** DOCUMENT SEGMENT **
According to the Merriam-Webster Dictionary, a native is A) grown, produced or originating in a particular place or in the vicinity or locale and B) living or growing naturally in a particular region or indigenous to it.

Using this definition, let’s look at what we think of as native plants. Tomatoes and potatoes were first found and brought to America from South America and the Andes mountains. Apples are as American as mom and apple pie, right? Wrong! Apples are thought to have originated from Eastern Europe and western Asia, brought to Europe compliments of Caesar’s armies who carried the seeds. Broccoli just didn’t appear in a garden; it was bred from wild kale. By breeding characteristics from wild kale that we liked and discarding ones that we didn’t, man bred broccoli, cabbage, cauliflower, Brussels sprouts and everyone’s favorite alien vegetable, the kohlrabi. America’s favorite summer fruit, the juicy watermelon, originated in southern and western Africa, and asparagus is native to western Africa and northern Asia.

And when do we decide that something is native? After five years, 25 years, 100 years or longer? There is no defining time that makes something truly native.

Honeybees aren’t native, either. When settlers arrived in America escaping wars and famine in their countries, their bees and beekeeping skills came with them. It became important for them to have bees to make honey for a means of income.

Etymologists agree that the insect population is always in a state of flux. Weather conditions, food supply, disease and predators all play an important part in the viability of a species. The hated brown marmorated stinkbug that plagues us in the winter in our homes and destroys our crops during the summer is not as prolific during prolonged droughts. Honeybee activity slows down or stops during cold temperatures and high winds.

While what we call native plants aren’t necessarily so, they are still important in the life cycle of insects, animals and humans. A new term that has entered the conversation is nativar, which simply means an improvement upon the original plant. We are never satisfied with the same old things—we are always looking for new and improved. That’s what most nativars (aka cultivars) are; an improvement on the original, such as more prolific fruits or vegetables that have better flavor, are more disease resistant, have better growth habit and longer flowering time. Not everything is perfect; I, for one, still prefer watermelons with seeds. I have yet to taste a seedless watermelon with that sweet, run-down-the-chin juiciness of the seeded kind.

There are heirloom varieties of tomatoes renowned for their flavor, but they don’t have the keeping power of some of the newer tomatoes. Plant breeding is important for agriculture because not all plants will perform as well in different locations. But heirloom seeds are important for future generations, too. Seed banks store the germplasm of plants so that we can use them for hybridizing in the future. There may be something in the genes that provides a better flavor or better growth that isn’t apparent all by itself.

** APPLY WHAT YOU READ **
**a.** Rewrite as a short bulleted list the paragraph of the article on native plants that begins "There are heirloom varieties of tomatoes," keeping its main facts.
**b.** Set down word for word the part of the article on native plants starting with "Honeybees aren’t native, either." and going on through "and high winds.".

** SOURCE MATERIAL **

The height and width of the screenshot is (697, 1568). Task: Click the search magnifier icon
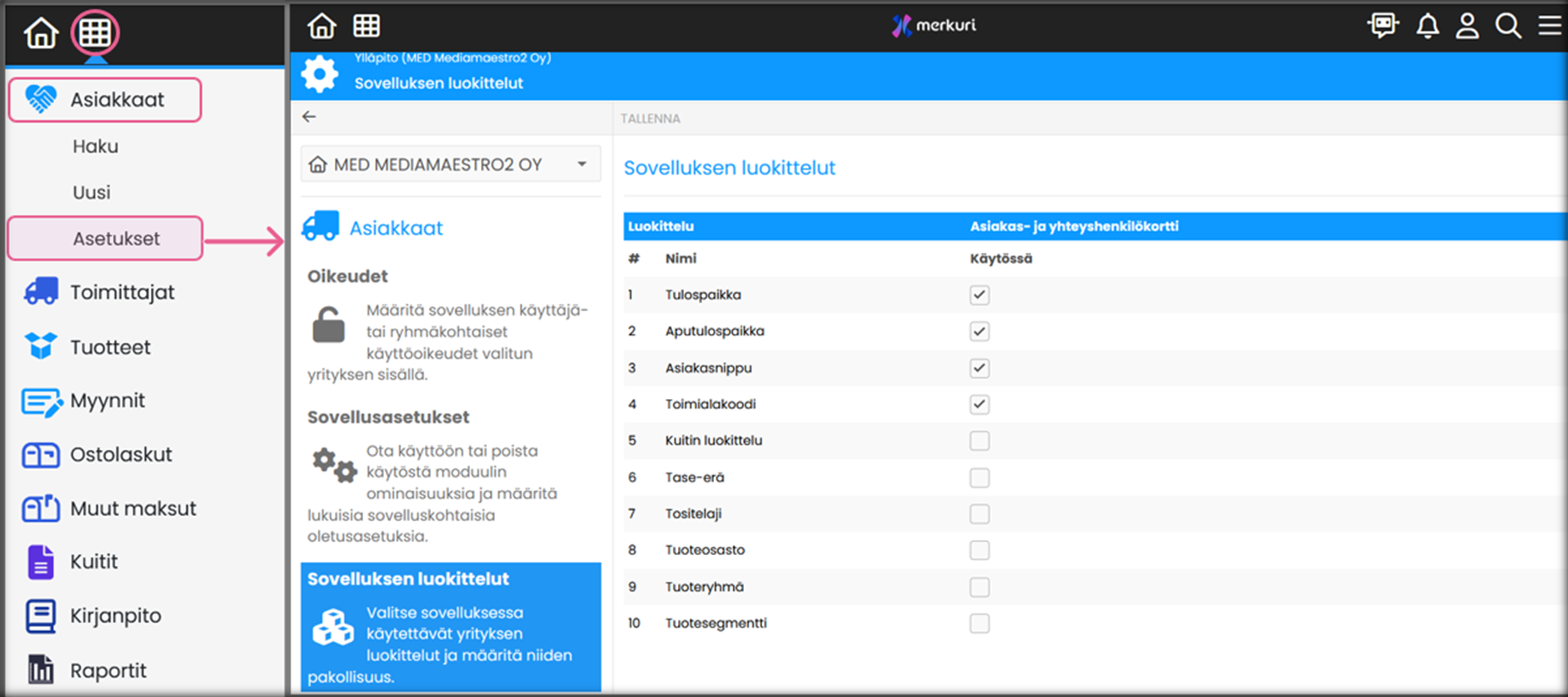1507,26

** RESPONSES **
**a.**
- Heirloom tomato varieties are known for their flavor but don't keep as well as some newer tomatoes.
- Plant breeding matters for agriculture because not all plants perform equally well in different locations.
- Heirloom seeds are also important for future generations.
- Seed banks store plant germplasm for use in future hybridizing.
- A plant's genes may hold better flavor or growth that isn't apparent by itself.

**b.**
Honeybees aren’t native, either. When settlers arrived in America escaping wars and famine in their countries, their bees and beekeeping skills came with them. It became important for them to have bees to make honey for a means of income.

Etymologists agree that the insect population is always in a state of flux. Weather conditions, food supply, disease and predators all play an important part in the viability of a species. The hated brown marmorated stinkbug that plagues us in the winter in our homes and destroys our crops during the summer is not as prolific during prolonged droughts. Honeybee activity slows down or stops during cold temperatures and high winds.